Video games can be much more than a form of entertainment. And for the auto manufacturers of the world who need data on how driverless cars should behave, one game in particular is proving to be quite useful. That game? Grand Theft Auto 5.
In a recent interview with Bloomberg, a Princeton University professor of operations research and financial engineering who advises the Princeton Autonomous Vehicle Engineering team called GTA 5 "the richest virtual environment that we could extract data from."
You might be thinking, "Wouldn't it be better to just send cars into the real world?" And to be fair, researchers are doing that - but GTA 5 and other software can produce data much faster and without the need for all the hiccups that come with a real car, like gas and maintenance, so it makes for a good supplemental tool. And it's not like they're gathering the data from the reckless GTA Online players of the world - these are simulations, not for-funsies play sessions.

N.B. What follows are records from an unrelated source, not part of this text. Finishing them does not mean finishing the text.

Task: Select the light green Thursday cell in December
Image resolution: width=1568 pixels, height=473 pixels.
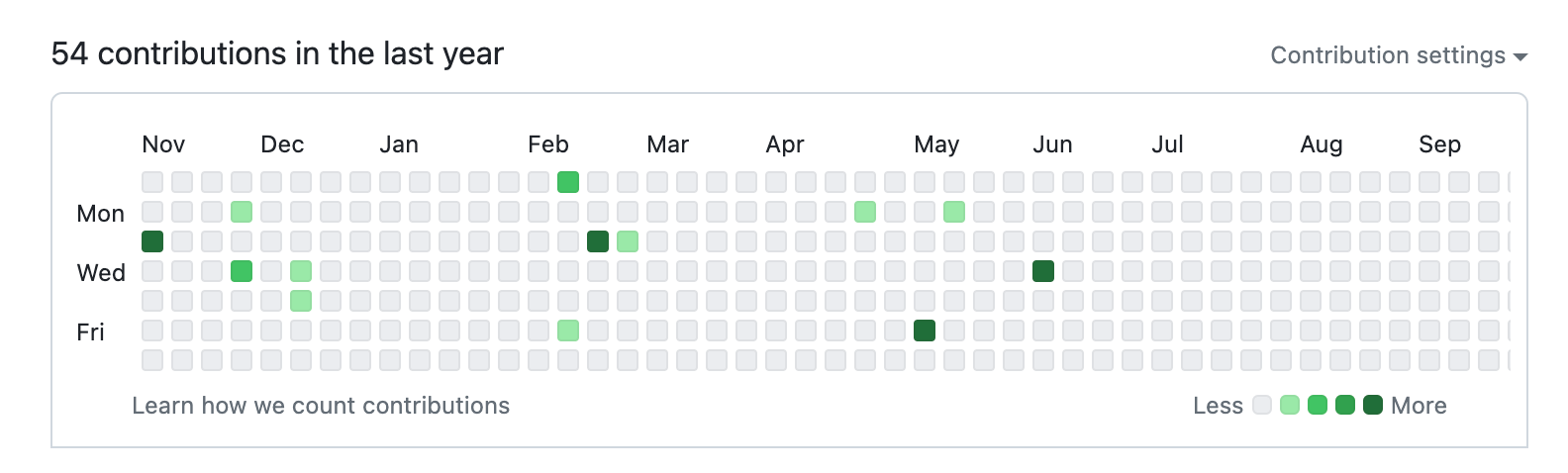Action: (x=301, y=301)
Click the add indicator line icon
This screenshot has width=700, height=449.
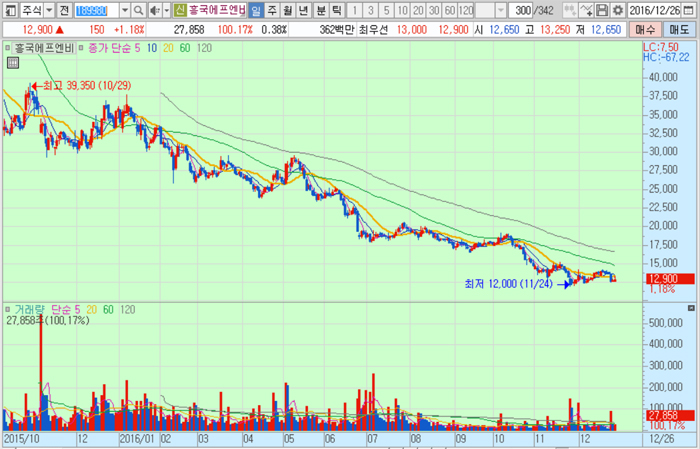click(x=584, y=10)
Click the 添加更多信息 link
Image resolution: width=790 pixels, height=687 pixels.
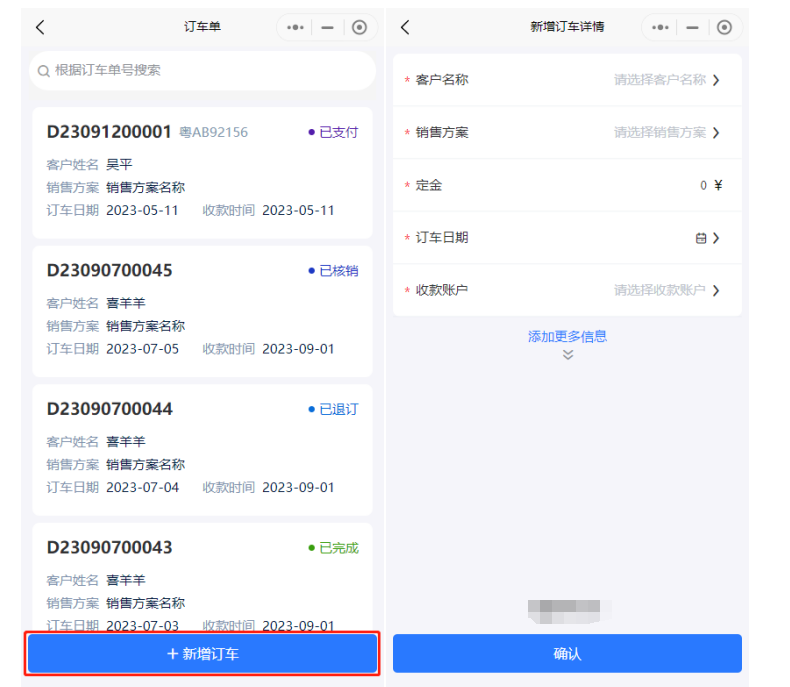point(567,336)
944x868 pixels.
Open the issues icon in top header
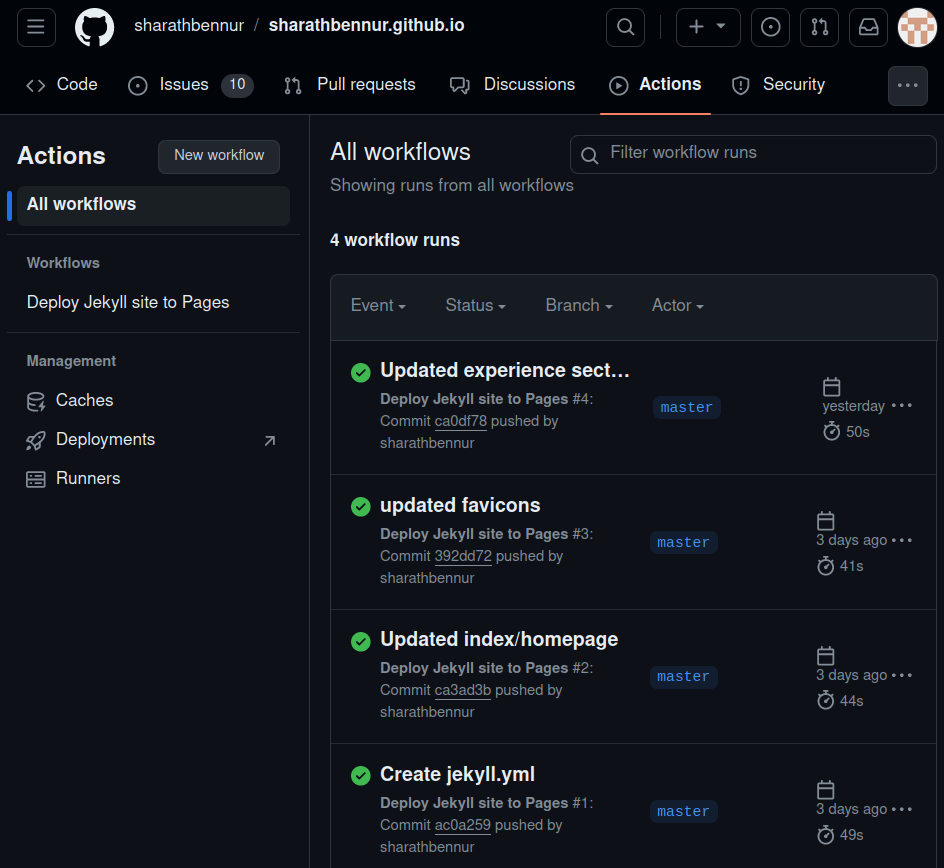pyautogui.click(x=770, y=27)
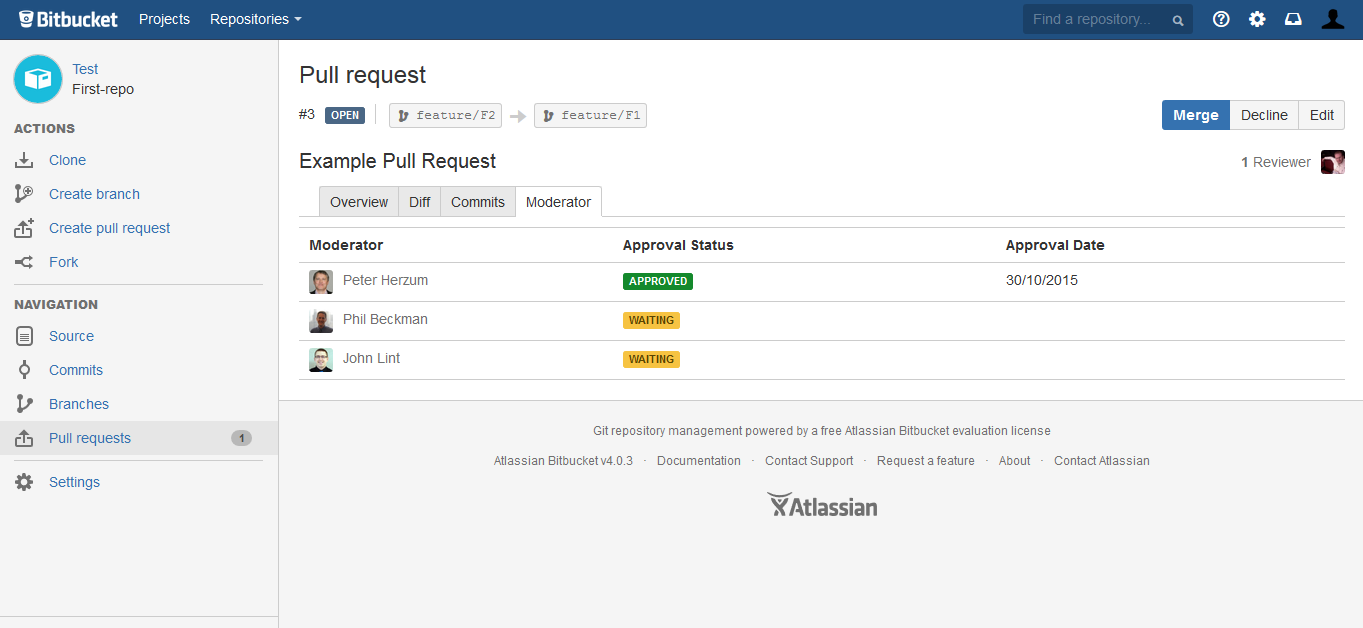
Task: Open the administration gear icon
Action: tap(1257, 19)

Still, it reminds me of the "Corrupted Blood incident" that happened in World of Warcraft back in 2005. For those unfamiliar, an in-game disease called Corrupted Blood could be cast on players by the final boss of the Zul'Gurub raid. The sickness drained players of hit points, and was highly contagious. While it was designed only to last a few seconds and be limited to the raid in which it originated, players found ways to spread it to the outside world. This caused a world (of Warcraft)-wide pandemic that was studied by the CDC as a model for how contagion can spread.
So yeah, I can see how GTA 5, with its plethora of car models, unpredictable AI, and multiple types of weather, could be useful in generating data. It's not like the algorithms created from said data are going to turn your car into a local crime boss or make it catch fire and explode within seconds of flipping over. At least probably not.